After loving an album as layered and powerful as 2010’s Marrow of the Spirit, my expectations and hopes for Agalloch‘s new EP, Faustian Echoes, have been. . . complicated. After all, it is only a single song release, but at the same time its running length of just over twenty minutes means that it’s hardly a musical drop in the bucket. Agalloch are no strangers to producing full listening experiences that come in smaller packages. We’ve even seen EPs from the band, such as The White EP, that feel like complete releases in and of themselves and that I view as essential parts of the band’s discography.
Not so with Faustian Echoes. It must be stated up front that the song itself is really good. It’s the most traditional-sounding blackened piece of music Agalloch have released in some time. This means that when it isn’t presenting audio clips from Jan Švankmajer’s 1994 film adaption of Goethe’s Faust, it’s filled with delightfully fast drums, shrill and urgent tremolo riffs, and John Haughm‘s manically tortured rasp. The film references are also welcome. The band has often talked about how film has inspired their work, and it’s a welcome change of subject from the nature aesthetics and allusions to heathenism that have so often been featured in other Agalloch albums. However, despite the promotional material’s claim that Faustian Echoes is made up of two parts, the song lacks the dramatic shifts and emotional highs and lows that makes a piece like “Black Lake Niðstång” so memorable and a complete work in and of itself. This new track sounds like an epic, though straight-forward, closing song in a full-length Agalloch album, not a stand alone experience. It’s an A-side that lacks a B-side.

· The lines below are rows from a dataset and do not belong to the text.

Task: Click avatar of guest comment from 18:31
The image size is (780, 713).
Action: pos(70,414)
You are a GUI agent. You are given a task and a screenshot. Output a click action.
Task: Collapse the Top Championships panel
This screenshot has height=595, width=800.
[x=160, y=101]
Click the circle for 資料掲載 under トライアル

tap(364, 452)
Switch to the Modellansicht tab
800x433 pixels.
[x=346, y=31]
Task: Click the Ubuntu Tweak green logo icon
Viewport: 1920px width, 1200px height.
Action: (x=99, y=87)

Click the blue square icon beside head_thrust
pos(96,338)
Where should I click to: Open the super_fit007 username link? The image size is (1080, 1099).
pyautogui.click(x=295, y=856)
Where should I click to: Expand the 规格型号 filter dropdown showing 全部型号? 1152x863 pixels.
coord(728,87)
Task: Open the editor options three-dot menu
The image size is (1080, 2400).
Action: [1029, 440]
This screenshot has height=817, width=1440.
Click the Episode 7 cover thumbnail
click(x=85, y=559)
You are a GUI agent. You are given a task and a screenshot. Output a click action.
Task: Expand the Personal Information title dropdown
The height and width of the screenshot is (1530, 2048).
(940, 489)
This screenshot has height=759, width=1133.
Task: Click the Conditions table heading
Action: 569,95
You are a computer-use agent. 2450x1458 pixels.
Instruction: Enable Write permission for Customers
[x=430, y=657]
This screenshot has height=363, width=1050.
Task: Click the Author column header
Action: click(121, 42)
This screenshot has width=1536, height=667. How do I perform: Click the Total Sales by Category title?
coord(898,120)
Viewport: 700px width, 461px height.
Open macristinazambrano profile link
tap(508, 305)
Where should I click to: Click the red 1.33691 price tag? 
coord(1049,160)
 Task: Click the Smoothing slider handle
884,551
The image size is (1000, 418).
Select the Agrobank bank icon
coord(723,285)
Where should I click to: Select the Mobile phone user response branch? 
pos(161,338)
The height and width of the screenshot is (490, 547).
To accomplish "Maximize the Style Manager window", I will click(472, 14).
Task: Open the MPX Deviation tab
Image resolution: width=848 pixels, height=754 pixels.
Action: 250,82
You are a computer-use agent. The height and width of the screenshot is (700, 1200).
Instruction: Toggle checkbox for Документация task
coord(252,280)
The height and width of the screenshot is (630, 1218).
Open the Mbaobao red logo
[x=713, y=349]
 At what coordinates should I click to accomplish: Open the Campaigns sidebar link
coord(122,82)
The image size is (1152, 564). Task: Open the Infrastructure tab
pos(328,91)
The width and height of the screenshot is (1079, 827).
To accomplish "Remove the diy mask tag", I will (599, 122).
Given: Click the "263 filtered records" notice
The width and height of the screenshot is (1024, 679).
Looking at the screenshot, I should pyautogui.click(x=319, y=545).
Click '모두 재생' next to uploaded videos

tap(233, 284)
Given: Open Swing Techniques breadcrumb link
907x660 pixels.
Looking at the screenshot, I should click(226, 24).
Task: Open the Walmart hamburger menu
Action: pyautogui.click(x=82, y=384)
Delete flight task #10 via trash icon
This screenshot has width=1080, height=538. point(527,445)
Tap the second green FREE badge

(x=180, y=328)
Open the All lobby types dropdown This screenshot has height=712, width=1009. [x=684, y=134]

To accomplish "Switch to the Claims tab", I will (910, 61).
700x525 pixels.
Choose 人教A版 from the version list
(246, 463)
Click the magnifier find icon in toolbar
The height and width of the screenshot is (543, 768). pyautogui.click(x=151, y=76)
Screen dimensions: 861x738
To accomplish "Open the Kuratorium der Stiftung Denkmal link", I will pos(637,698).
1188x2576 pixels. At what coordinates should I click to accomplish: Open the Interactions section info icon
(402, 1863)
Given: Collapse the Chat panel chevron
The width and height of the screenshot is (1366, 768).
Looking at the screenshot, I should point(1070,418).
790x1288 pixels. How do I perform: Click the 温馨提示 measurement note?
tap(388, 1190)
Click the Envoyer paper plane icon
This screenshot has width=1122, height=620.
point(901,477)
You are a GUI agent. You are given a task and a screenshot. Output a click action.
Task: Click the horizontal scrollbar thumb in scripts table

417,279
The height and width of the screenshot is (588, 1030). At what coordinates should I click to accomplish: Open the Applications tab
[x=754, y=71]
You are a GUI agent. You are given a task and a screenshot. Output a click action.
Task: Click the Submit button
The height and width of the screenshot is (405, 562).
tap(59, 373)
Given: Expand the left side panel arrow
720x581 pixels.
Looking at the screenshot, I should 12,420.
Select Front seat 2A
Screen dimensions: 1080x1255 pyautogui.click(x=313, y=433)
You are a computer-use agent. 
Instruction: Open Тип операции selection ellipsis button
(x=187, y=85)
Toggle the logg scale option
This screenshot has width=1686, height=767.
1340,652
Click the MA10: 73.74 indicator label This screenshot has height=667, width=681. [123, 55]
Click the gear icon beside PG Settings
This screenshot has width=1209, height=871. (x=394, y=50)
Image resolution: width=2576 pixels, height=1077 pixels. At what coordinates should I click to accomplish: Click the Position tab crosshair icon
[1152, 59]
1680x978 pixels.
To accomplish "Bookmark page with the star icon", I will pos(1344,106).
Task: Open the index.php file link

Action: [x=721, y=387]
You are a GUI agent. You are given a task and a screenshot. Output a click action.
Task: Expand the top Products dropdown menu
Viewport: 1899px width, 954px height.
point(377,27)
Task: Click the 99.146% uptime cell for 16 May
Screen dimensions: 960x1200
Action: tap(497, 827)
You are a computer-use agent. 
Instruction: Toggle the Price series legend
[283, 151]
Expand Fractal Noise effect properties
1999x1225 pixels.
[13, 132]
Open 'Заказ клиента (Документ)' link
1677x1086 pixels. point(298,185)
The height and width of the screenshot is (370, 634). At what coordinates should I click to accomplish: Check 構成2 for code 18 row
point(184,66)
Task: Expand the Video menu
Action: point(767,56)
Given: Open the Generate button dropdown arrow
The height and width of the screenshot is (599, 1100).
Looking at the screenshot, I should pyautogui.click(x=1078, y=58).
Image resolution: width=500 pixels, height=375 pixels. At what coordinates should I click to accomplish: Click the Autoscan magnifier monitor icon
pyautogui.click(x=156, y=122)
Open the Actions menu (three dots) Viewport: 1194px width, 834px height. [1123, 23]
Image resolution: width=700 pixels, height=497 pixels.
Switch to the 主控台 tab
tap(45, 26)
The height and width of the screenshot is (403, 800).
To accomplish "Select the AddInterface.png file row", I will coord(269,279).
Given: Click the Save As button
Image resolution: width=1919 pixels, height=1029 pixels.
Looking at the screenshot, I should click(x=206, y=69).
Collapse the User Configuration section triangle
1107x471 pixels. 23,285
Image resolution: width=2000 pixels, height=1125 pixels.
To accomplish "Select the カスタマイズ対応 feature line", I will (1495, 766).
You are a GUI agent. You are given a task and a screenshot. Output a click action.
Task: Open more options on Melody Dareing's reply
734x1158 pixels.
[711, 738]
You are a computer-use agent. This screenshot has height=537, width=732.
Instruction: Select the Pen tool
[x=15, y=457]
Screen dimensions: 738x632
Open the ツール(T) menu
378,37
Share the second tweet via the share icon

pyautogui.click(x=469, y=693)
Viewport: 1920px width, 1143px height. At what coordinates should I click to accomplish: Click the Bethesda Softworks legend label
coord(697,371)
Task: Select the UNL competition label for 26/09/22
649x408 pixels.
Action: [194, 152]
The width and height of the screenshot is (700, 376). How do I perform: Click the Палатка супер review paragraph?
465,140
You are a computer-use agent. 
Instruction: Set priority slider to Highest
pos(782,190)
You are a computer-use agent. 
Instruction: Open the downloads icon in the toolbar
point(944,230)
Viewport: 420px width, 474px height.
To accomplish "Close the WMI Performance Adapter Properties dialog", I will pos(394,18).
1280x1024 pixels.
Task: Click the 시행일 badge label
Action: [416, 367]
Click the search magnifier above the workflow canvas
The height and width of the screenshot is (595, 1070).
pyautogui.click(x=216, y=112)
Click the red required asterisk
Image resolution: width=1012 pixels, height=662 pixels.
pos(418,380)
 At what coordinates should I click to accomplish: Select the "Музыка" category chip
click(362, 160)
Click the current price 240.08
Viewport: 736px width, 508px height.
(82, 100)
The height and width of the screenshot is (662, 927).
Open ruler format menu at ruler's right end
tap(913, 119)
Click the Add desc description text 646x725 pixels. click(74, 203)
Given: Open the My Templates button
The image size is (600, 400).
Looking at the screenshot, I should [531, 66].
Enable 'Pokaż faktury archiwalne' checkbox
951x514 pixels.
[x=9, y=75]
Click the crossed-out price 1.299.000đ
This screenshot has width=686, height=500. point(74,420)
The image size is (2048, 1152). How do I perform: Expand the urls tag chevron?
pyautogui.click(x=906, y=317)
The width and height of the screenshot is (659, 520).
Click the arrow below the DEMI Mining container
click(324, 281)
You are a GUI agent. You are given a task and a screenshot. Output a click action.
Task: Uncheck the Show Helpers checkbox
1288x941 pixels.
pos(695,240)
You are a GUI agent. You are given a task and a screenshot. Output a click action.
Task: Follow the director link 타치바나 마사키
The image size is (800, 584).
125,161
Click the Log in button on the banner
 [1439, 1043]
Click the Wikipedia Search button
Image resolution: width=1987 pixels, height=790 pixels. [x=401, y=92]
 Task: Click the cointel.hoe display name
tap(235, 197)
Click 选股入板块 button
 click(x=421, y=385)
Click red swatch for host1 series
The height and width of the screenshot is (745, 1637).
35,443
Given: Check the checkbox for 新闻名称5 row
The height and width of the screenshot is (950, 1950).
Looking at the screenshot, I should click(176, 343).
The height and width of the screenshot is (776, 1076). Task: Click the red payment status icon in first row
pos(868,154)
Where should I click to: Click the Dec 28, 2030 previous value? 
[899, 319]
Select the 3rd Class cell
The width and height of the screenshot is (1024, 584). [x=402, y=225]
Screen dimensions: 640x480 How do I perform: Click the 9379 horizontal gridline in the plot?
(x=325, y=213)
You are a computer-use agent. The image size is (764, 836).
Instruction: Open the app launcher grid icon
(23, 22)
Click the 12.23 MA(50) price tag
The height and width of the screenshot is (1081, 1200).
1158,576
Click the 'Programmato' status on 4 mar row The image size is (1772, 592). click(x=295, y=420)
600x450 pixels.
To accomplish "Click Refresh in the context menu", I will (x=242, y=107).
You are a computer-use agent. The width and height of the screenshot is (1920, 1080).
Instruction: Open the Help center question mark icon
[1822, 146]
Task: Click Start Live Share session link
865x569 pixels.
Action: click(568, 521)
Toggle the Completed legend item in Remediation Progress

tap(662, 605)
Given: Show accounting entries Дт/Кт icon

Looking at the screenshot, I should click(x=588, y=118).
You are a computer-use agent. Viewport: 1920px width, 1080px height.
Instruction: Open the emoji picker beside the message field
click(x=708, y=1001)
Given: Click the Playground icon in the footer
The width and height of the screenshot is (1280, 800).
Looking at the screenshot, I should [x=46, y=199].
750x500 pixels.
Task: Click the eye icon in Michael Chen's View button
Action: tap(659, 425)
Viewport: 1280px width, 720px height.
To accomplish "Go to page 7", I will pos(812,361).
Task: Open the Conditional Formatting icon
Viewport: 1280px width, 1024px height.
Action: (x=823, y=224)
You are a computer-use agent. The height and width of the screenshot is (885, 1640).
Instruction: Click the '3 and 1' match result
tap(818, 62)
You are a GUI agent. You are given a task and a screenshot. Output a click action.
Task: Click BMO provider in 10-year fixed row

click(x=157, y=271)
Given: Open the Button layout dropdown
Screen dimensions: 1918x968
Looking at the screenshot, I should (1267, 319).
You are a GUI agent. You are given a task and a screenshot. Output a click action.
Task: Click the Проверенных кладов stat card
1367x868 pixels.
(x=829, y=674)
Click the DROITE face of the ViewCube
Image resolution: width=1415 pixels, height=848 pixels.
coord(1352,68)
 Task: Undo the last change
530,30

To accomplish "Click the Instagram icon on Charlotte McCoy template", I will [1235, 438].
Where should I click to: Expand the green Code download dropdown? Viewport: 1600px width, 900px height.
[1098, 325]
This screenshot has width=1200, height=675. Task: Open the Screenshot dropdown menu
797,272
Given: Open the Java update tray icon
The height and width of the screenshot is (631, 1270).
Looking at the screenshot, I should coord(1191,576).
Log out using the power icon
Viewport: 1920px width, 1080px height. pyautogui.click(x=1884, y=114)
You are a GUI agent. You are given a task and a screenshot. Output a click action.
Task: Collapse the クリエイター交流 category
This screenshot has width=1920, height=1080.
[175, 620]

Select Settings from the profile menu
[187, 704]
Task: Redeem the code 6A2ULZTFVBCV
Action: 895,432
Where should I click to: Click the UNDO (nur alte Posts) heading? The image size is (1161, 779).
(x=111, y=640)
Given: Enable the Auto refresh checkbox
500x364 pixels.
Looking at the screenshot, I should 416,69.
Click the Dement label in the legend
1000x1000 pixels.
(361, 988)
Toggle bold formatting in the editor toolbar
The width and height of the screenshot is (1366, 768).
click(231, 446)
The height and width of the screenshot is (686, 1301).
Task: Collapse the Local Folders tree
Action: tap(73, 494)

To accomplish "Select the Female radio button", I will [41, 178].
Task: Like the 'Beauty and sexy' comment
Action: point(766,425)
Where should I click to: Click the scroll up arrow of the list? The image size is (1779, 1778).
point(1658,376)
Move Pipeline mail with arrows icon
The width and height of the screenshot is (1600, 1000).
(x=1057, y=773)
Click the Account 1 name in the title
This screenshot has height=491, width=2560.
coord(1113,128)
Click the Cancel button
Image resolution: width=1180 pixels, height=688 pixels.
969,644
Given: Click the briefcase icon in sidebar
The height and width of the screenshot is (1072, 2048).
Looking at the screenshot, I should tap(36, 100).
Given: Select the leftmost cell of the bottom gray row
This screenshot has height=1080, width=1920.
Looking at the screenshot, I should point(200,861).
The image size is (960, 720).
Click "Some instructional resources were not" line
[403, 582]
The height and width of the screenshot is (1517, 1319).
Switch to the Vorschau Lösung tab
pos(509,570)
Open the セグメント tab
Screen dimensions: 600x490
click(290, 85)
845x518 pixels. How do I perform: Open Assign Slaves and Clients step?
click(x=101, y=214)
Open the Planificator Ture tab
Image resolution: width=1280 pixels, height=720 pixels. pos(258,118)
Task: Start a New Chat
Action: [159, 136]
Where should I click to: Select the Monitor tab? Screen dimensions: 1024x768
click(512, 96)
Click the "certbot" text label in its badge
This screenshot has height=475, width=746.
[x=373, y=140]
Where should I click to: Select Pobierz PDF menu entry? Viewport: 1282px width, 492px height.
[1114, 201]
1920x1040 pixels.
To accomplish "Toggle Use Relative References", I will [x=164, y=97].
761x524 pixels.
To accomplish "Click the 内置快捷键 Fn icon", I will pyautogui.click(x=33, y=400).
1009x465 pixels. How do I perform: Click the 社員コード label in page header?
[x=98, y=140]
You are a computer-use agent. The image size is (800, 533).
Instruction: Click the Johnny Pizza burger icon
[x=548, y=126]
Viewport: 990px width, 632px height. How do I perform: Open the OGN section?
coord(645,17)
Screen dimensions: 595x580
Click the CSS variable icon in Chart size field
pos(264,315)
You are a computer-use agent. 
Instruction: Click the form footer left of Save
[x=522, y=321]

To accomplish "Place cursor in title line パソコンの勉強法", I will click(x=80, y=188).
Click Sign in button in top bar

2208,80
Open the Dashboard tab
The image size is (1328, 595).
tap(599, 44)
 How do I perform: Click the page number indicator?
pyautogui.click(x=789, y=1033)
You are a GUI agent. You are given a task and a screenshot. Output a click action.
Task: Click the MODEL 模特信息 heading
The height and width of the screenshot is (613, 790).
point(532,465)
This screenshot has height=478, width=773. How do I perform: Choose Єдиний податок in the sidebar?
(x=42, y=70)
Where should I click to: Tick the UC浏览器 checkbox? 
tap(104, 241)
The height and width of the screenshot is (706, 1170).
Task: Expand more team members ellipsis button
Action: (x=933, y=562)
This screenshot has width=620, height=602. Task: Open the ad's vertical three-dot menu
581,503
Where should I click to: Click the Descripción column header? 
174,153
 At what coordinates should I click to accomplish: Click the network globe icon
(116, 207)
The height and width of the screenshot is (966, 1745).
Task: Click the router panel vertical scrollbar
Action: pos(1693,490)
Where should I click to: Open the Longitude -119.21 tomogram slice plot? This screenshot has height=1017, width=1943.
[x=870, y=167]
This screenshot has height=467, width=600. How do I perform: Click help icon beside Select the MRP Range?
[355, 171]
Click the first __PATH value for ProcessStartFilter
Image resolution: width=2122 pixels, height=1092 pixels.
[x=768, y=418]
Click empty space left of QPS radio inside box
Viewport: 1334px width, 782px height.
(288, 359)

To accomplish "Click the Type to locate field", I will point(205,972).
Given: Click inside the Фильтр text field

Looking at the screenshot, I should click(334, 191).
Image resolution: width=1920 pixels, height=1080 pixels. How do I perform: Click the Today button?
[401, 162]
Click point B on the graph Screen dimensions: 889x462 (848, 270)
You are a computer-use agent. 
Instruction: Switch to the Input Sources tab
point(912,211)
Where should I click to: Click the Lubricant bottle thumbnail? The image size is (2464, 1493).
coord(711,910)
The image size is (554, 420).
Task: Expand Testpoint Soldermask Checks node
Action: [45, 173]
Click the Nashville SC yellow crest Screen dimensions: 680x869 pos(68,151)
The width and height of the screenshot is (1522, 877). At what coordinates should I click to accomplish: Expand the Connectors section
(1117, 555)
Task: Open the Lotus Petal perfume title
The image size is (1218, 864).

Given that you can get a digital copy of full-length Agalloch albums for only a few dollars more, Faustian Echoes‘ $6 digital download price might seem steep to some. However, it’s worth noting that drummer Aesop Dekker described the EP as a project intended to help fund future band endeavours. It’s a price I was willing to pay to have the song with me when I’m out and about, and doubtless many fans who see Agalloch on their upcoming tour will happily purchase a physical copy from the band. Faustian Echoes will likely make an excellent addition to the band’s live catalogue even if alone it is only a teasing taste of future efforts to come.